Tally the lines in the following entries that include the word "will"; state only the total.

Stored records
--- START ---
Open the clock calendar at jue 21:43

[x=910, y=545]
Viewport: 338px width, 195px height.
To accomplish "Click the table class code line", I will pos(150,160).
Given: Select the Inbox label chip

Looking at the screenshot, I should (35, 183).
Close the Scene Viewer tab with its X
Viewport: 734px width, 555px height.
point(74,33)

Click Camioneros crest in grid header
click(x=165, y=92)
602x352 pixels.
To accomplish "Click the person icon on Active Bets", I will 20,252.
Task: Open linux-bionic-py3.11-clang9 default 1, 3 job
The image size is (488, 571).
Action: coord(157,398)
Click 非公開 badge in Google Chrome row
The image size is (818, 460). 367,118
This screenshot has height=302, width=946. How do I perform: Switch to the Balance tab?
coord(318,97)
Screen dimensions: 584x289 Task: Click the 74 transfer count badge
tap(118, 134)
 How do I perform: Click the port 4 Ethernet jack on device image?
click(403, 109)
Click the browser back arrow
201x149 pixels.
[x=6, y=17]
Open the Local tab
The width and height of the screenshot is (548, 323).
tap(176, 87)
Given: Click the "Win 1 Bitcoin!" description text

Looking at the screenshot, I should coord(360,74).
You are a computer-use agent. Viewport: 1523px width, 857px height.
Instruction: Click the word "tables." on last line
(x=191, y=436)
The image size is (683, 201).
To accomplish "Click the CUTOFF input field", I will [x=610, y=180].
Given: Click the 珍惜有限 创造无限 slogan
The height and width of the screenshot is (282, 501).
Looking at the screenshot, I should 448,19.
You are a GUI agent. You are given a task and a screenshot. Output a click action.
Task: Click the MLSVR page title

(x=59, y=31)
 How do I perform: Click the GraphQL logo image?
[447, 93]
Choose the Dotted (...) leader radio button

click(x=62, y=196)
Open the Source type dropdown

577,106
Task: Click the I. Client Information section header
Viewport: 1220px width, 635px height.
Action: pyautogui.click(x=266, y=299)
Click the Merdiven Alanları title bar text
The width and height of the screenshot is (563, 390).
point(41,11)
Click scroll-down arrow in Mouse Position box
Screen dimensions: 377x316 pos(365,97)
--- END ---
[EXERCISE RESPONSE]:
3